§ **How to complete this task**
Reproduce the lines from the line with "The width and" to the line with "center [504, 10].", and leave the pictures out of your answer.

§ **Dataset extract**

--------------------------------------------------

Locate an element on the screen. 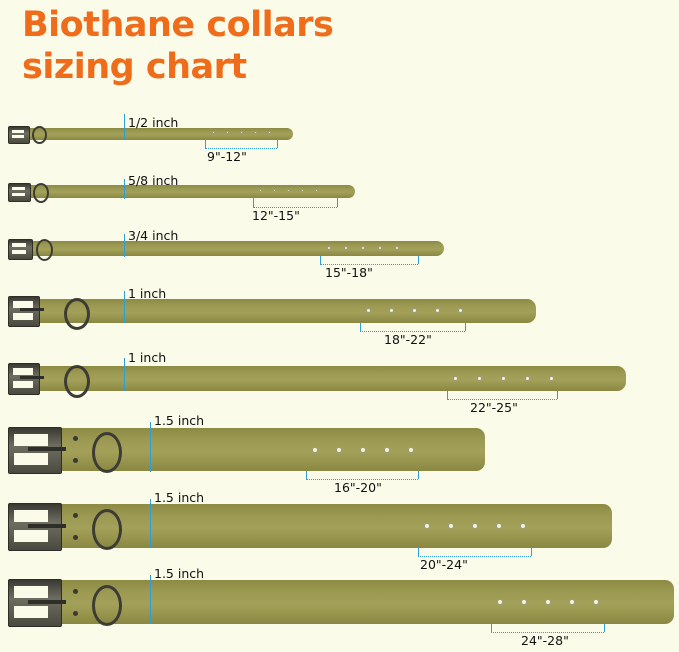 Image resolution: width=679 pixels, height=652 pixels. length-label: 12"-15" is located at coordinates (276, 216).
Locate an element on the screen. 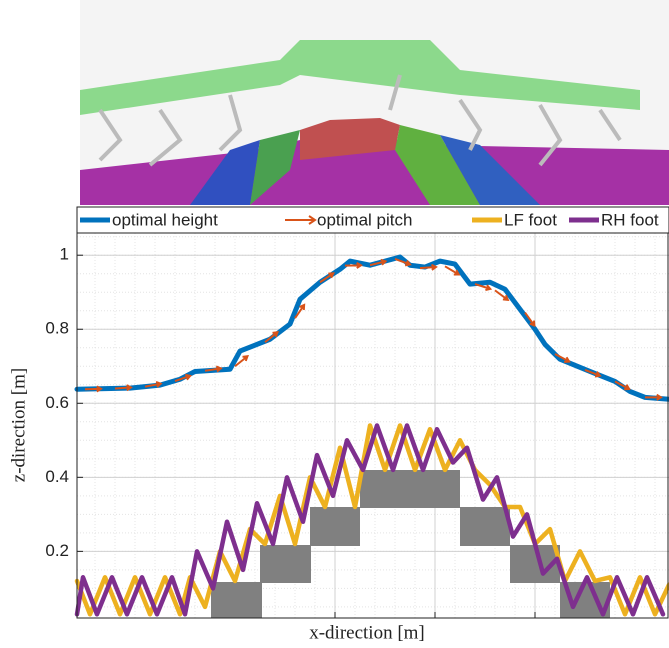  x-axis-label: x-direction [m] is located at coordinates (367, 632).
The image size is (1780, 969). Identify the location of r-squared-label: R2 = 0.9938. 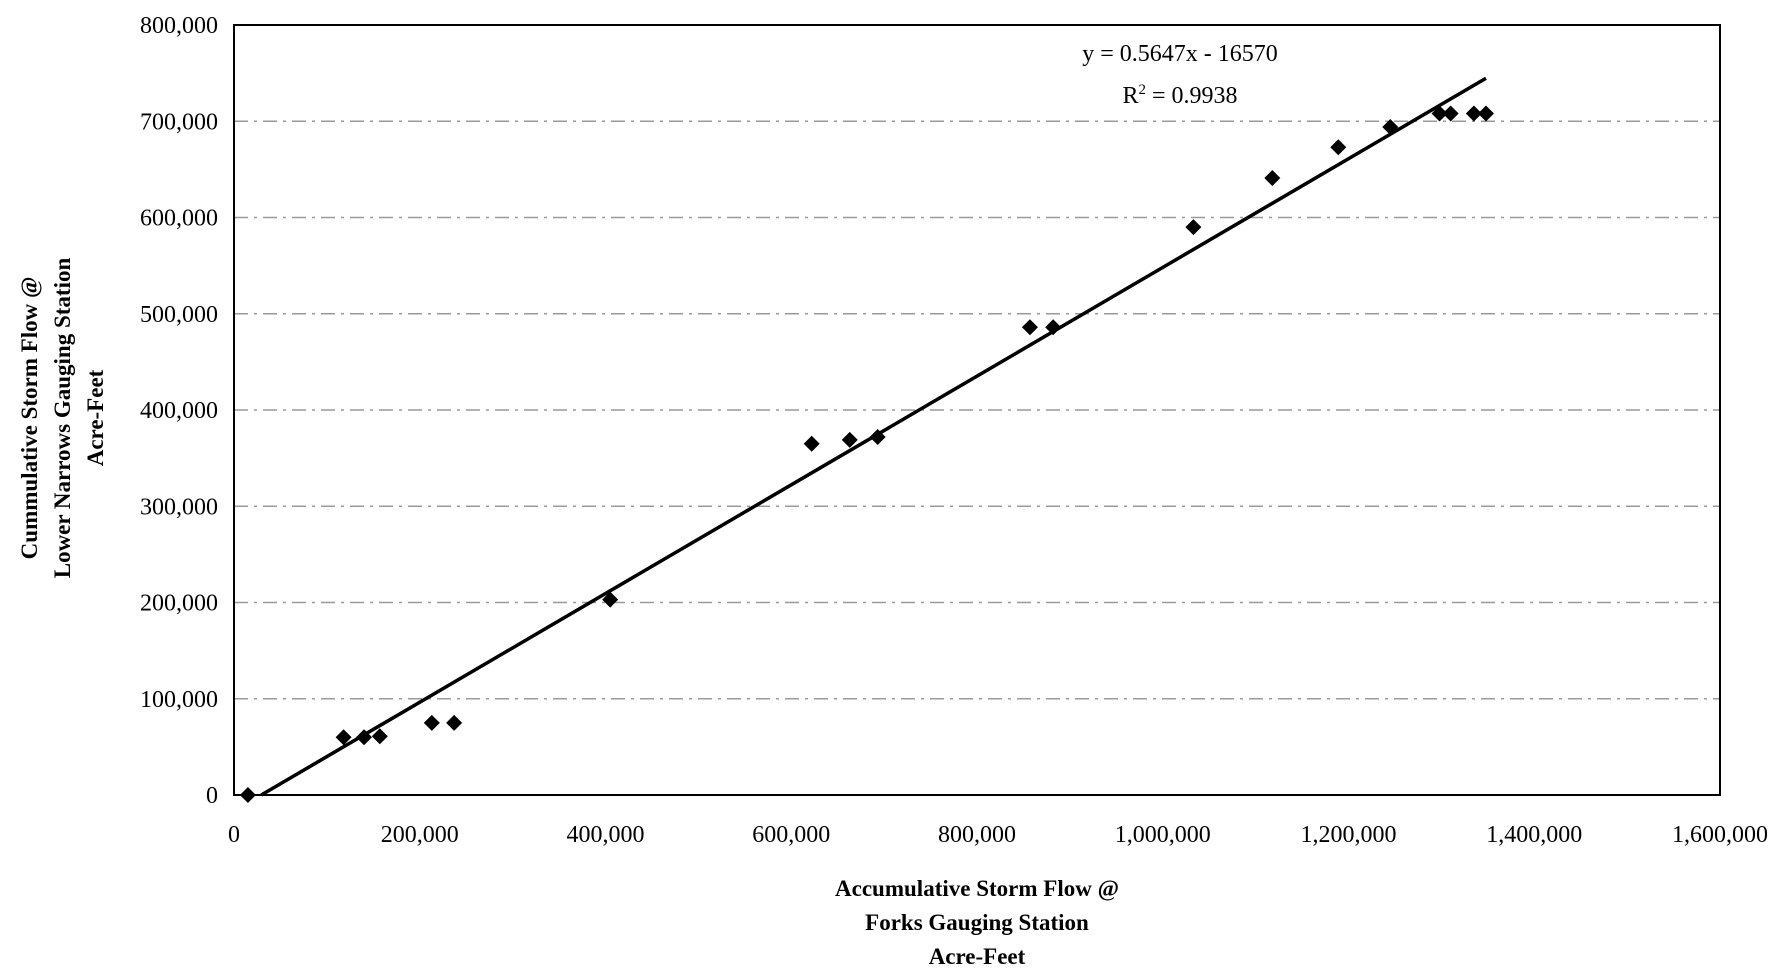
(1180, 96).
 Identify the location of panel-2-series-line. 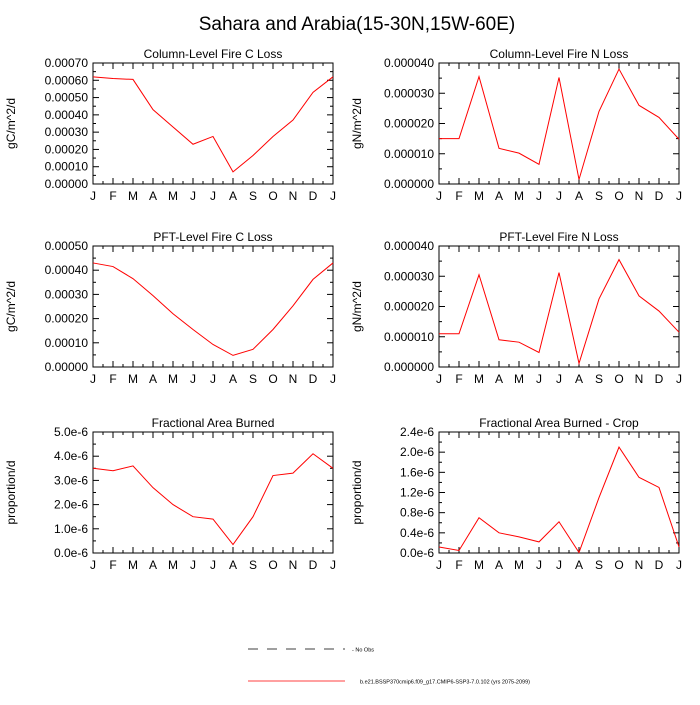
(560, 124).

--------------------------------------------------

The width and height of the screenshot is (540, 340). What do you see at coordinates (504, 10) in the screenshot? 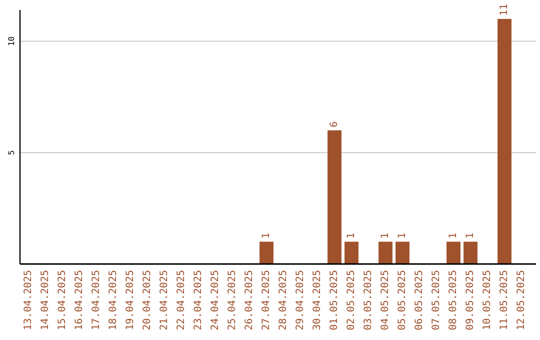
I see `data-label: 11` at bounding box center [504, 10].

--------------------------------------------------

§ **Written answer**
The width and height of the screenshot is (540, 340). What do you see at coordinates (504, 10) in the screenshot? 
I see `data-label: 11` at bounding box center [504, 10].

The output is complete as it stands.